DIRECTION
Keep only the rows below that contain the string "Open", and reproduce each one in full. Matching is case-sensitive.

◆ ◆ ◆ ◆ ◆

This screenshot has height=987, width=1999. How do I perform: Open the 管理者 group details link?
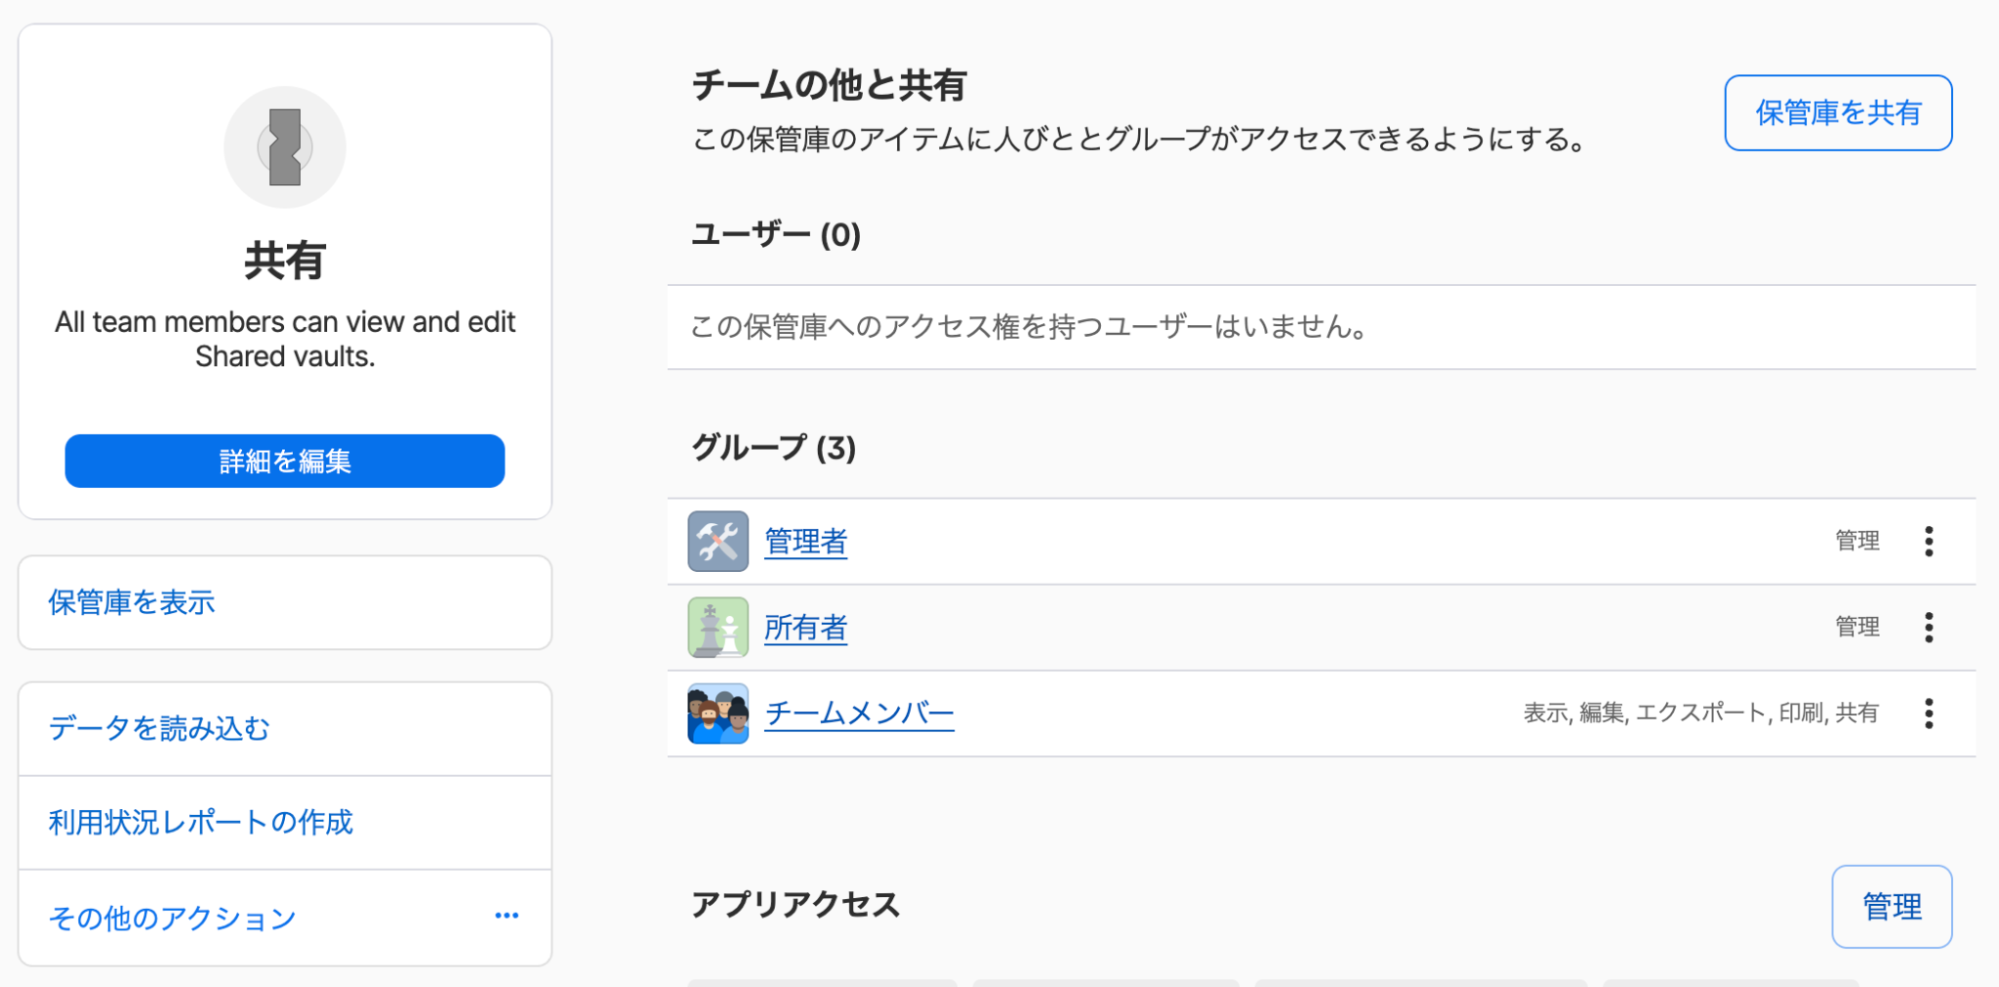(805, 541)
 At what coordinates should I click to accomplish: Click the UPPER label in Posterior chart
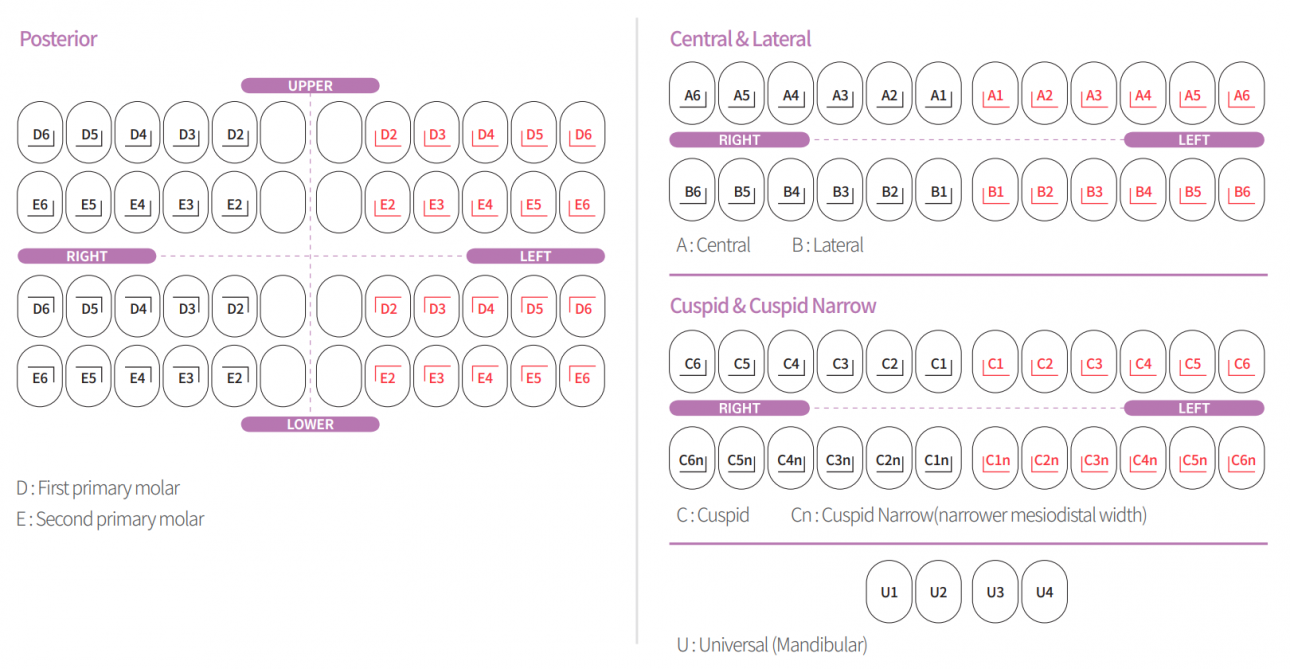pyautogui.click(x=310, y=86)

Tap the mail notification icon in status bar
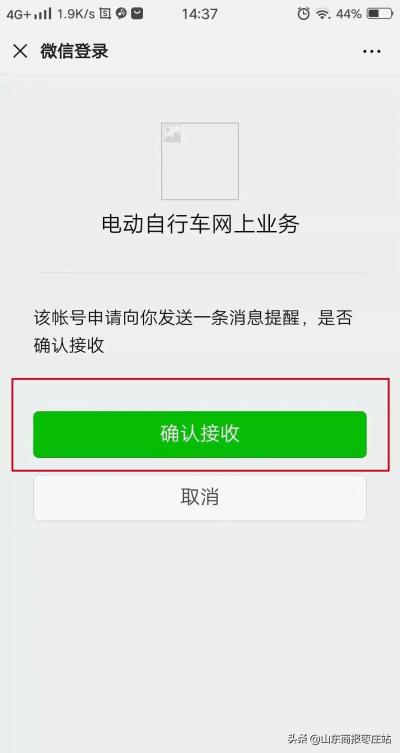(x=137, y=13)
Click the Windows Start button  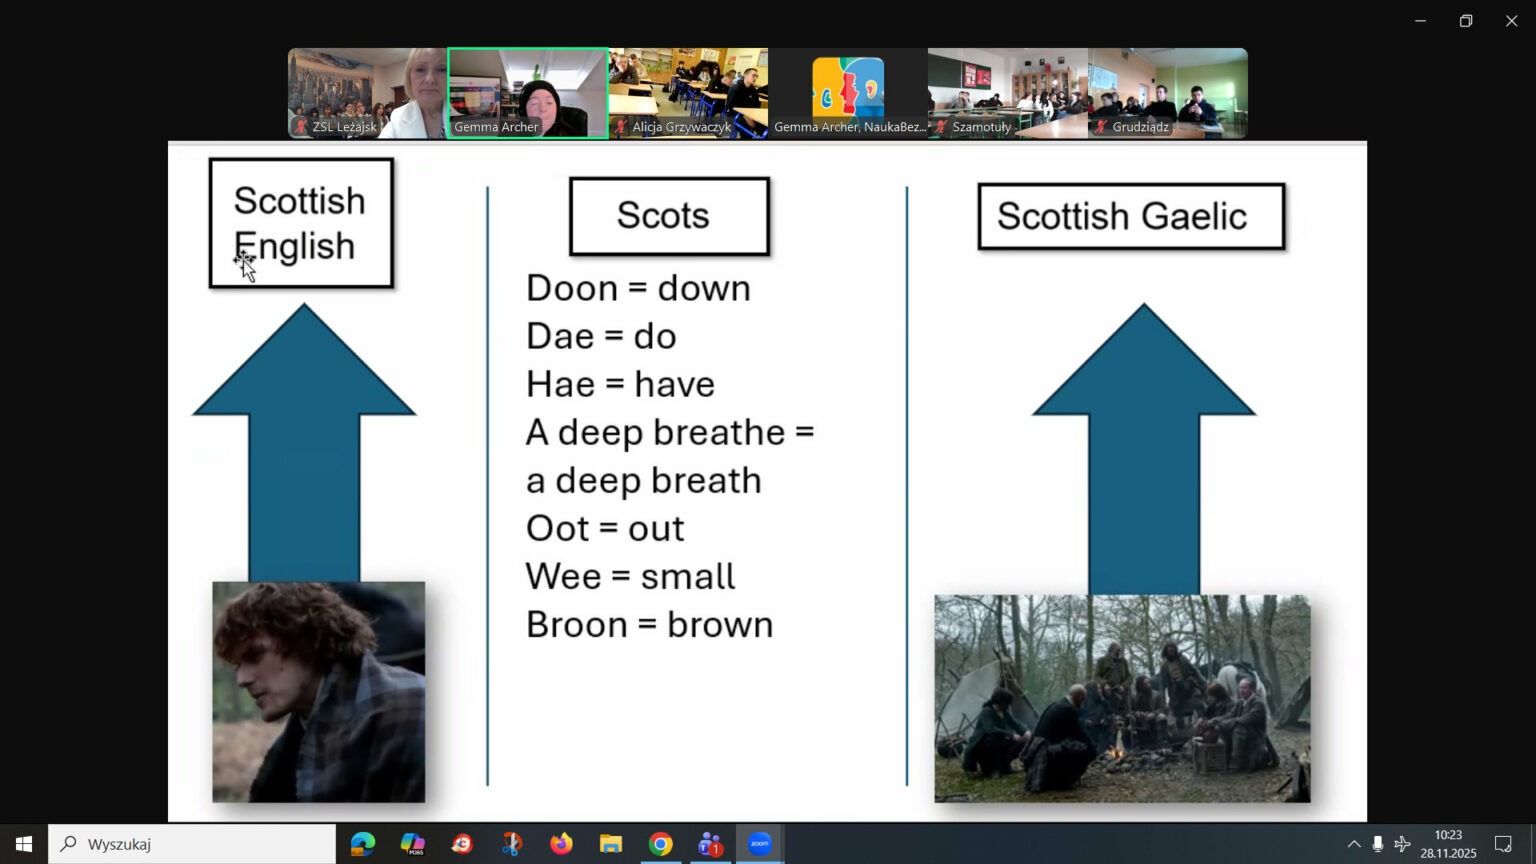(x=24, y=844)
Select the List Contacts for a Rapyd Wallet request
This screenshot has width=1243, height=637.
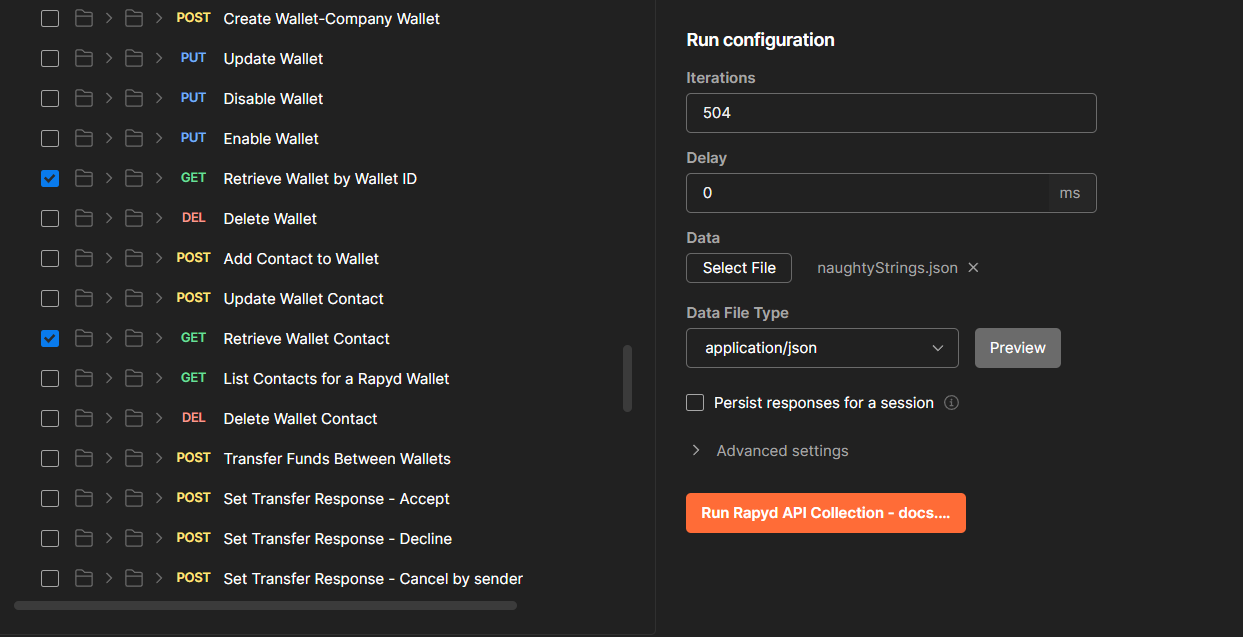tap(336, 378)
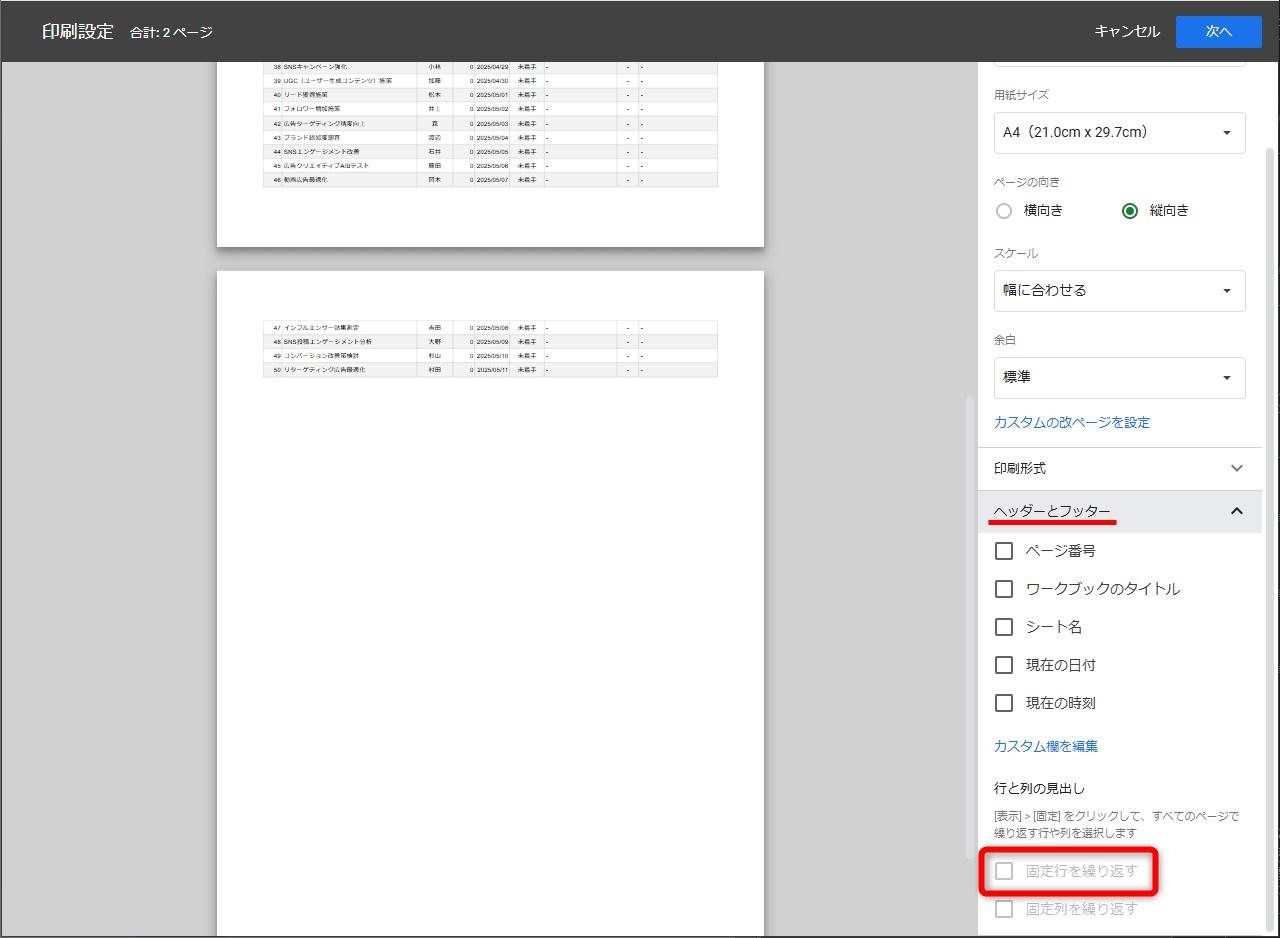Expand the 印刷形式 section
1280x938 pixels.
tap(1119, 468)
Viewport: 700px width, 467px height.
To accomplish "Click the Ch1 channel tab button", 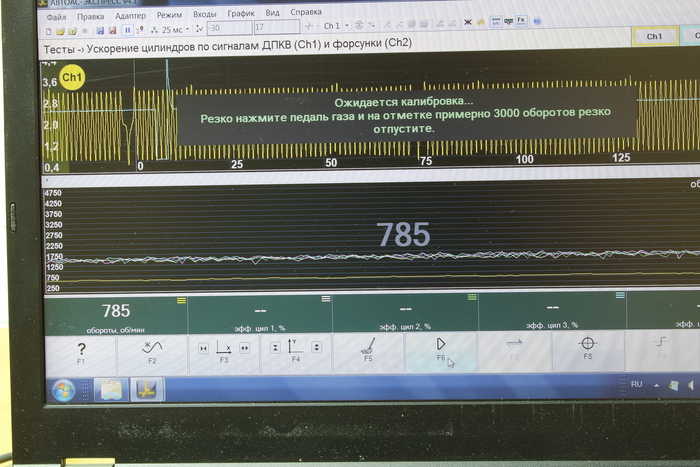I will pos(654,36).
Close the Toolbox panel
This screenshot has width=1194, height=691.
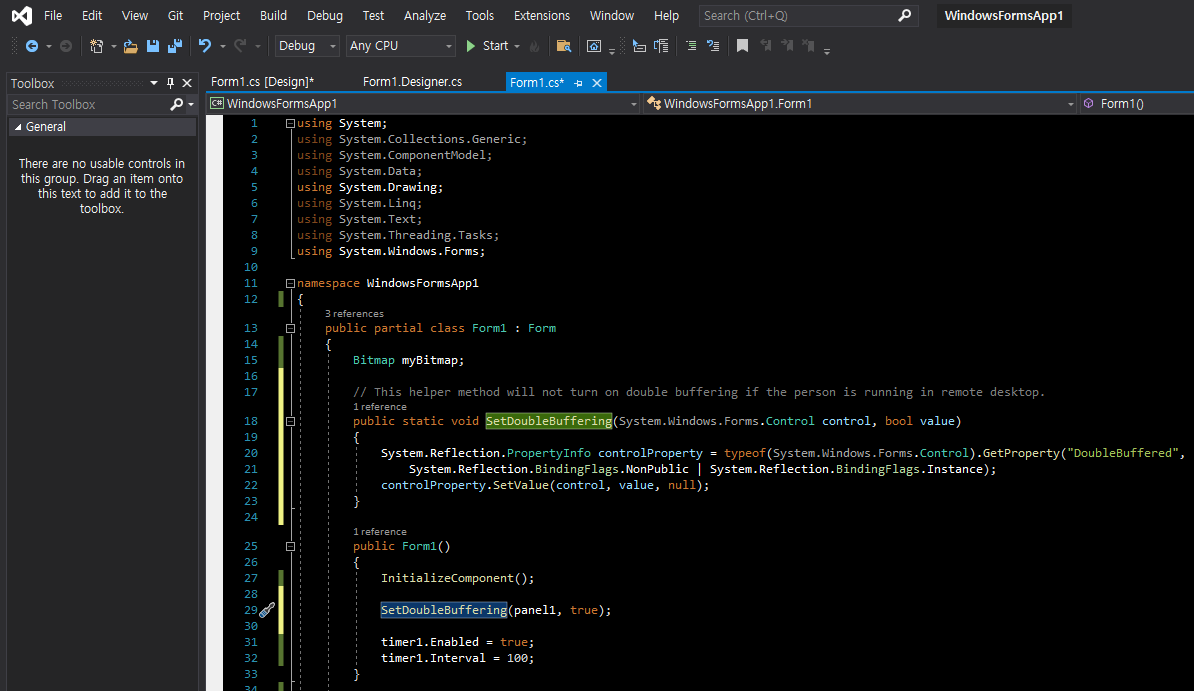pyautogui.click(x=187, y=83)
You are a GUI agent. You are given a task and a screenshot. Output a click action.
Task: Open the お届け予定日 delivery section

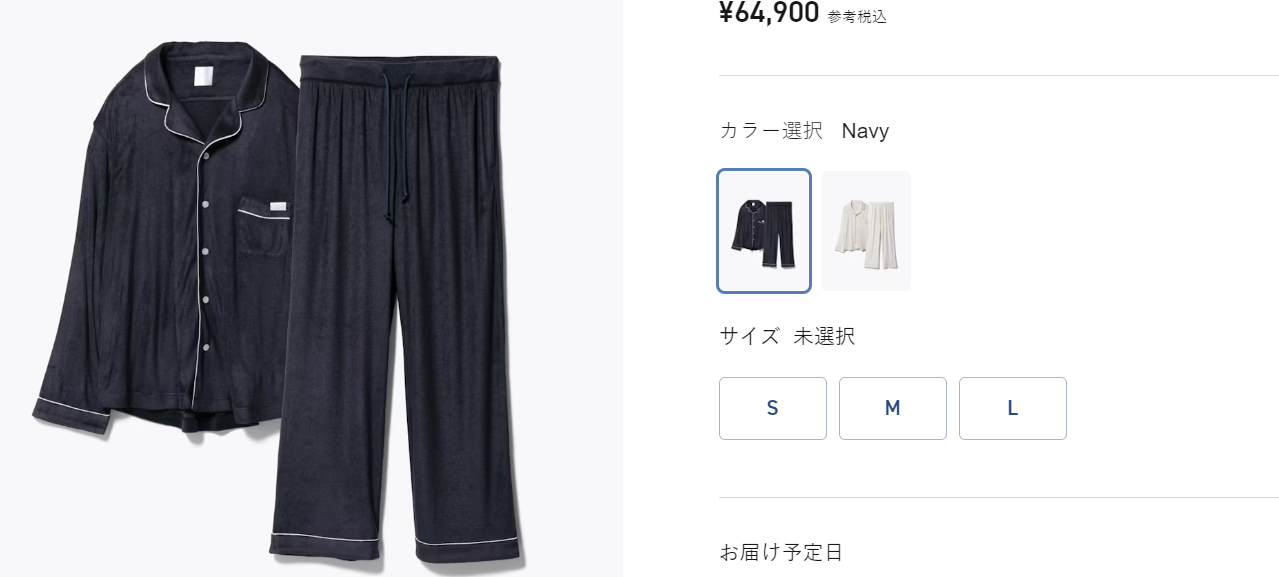click(x=781, y=552)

◆ ◆ ◆ ◆ ◆

EXERCISE ANSWER
This screenshot has height=987, width=1999. How do I perform: Open the 管理者 group details link?
Task: Open the お届け予定日 delivery section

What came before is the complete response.